The relative locations of all U.S. National Marine Monuments.  [Photo: NOAA via Wikimedia]
fili@samoanews.com

Tri Marine Group has recommended that the federal government begin a rule making process to remove commercial fishing restriction for tuna in certain area of waters around the Pacific Islands Remote Marine National Monument (PIRMNM).

However, there has been strong opposition from conservationists and environmentalist groups as well as others living in the US to any changes to the PIRMNM, which was first established in January 2009 by then President George Bush. With the marine monument designation, commercial fishing is prohibited within boundaries of the monument.

In September 2014, former President Barack Obama expanded the PIRMNM boundaries — to the seaward limit of the US Exclusive Economic Zone (generally 200 nautical miles) off Jarvis and Wake Islands and Johnston Atoll. As reported by Samoa News at the time, Tri Marine, which has a US purse seiner fleet based in American Samoa, along with other fishing fleet owners and local leaders strongly opposed the expansion, arguing that these are traditional fishing grounds for the US fleet.

Earlier this year in May, US President Donald Trump issued an executive order, calling for the review of all land and marine monuments going back to 1996. Thereafter the US Interior Department started accepting public comments, which closed at the end of business, Monday, July 10.

As of 7a.m. Monday morning more than 1.3 million comments were publicly released on federal portal <www.regulations.gov>

Among the comments submitted is a July 3rd letter from Tri Marine chief operations officer, Joe Hamby, with Tri Marine’s recommendation for the US Secretary of Commerce to begin a rule making to overturn the ban on commercial fishing in those waters which were added by Obama to the PRIMNM. (US Commerce Department has jurisdiction over federal fishery issues)

Approximately, those would be waters seaward of 50 nautical miles of the mean low water mark around Wake, Baker, Howland, and Jarvis Islands, Johnston Atoll, Kingman Reef, and Palmyra Atoll, the letter says.

“This would allow protection of the sensitive near shore coral reef habitat, while allowing fishing for highly migratory species like tuna further offshore that are subject to management by WCPFC (Western and Central Pacific Fisheries Commission) conservation measures,” said Hamby in his three-page letter.

Hamby noted that the company buys, sells, catches, and processes highly migratory tuna resources located in the Central, Western, and Eastern Pacific Ocean. 

Tri Marine “has been deeply concerned about the expanding use of a land-oriented statute to address issues of resource conservation in wide expanses of the ocean even where international and national governmental bodies address in detail the proper conservation and management of tunas,” he said, adding that Tri Marine has “significant operations in to and out of American Samoa as a foundational element of the only private economic activity of significant consequence in that Territory.”
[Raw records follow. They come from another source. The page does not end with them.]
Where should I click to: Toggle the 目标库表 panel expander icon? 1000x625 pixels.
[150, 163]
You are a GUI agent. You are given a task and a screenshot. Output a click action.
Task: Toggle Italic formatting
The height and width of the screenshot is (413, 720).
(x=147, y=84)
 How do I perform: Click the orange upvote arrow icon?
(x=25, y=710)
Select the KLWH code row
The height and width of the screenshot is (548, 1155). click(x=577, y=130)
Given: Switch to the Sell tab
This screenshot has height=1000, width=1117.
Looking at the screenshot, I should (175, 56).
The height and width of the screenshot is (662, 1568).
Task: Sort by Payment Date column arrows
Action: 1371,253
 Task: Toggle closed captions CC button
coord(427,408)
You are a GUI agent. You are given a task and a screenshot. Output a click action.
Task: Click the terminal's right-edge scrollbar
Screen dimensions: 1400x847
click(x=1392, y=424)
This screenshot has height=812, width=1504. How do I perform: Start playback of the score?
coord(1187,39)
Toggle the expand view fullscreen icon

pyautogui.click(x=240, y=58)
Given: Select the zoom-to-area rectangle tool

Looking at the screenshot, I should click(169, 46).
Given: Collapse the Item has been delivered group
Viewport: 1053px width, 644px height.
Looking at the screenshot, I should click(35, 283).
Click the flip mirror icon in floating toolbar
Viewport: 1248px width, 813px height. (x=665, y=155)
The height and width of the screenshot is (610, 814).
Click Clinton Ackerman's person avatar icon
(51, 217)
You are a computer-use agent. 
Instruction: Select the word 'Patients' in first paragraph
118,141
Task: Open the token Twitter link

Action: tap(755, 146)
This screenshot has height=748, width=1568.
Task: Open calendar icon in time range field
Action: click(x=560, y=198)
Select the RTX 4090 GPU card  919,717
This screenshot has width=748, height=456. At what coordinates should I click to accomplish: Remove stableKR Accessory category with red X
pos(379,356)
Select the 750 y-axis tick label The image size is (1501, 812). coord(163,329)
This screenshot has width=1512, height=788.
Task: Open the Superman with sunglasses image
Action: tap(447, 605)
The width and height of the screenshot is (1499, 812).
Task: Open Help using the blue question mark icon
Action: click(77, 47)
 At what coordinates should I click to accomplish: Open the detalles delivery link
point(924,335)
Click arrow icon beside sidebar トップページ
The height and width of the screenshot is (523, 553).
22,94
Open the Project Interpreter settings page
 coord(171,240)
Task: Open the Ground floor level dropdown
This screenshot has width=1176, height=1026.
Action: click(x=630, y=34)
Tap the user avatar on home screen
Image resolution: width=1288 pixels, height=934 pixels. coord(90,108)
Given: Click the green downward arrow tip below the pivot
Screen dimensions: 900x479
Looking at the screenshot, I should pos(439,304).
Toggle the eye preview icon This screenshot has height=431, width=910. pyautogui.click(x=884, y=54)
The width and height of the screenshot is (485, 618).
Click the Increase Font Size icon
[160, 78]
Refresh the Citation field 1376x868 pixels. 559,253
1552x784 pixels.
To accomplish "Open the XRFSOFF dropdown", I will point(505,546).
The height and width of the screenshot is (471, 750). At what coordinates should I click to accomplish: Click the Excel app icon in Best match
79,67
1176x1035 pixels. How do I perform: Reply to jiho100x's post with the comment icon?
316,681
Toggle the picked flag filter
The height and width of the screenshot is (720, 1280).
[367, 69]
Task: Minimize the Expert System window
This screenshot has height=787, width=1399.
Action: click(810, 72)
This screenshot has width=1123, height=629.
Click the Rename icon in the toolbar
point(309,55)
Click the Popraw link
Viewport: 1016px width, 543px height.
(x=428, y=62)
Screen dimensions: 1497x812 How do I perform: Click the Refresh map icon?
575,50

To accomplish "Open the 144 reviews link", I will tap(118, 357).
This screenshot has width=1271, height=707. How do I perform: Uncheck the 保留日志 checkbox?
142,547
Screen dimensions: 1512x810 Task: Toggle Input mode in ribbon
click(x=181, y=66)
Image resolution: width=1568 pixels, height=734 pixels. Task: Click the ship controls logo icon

Hamby argued that the designation of PRIMNM and its later expansion “have no discernible science-based conservation and management benefits to the highly migratory tuna resources of the region, yet the closure of these areas has created a negative economic impact on our fishing and processing operations, as well as the viability of the American Samoan economy.”

He outlined the company’s rationale for its request for a rule making process, and this is consistent with objections to the ban on commercial fishing in the Monument and its Expansion, that have been made from the beginning.

For example, he said, prohibition on commercial fishing for highly migratory species in the Monument is not based on science. “Tunas are highly migratory and move thousands of miles throughout their range,” he explained. “Unlike other species that can be managed on smaller spatial scales, they are not ‘resident’ in any narrow ocean area, such as reef fish.”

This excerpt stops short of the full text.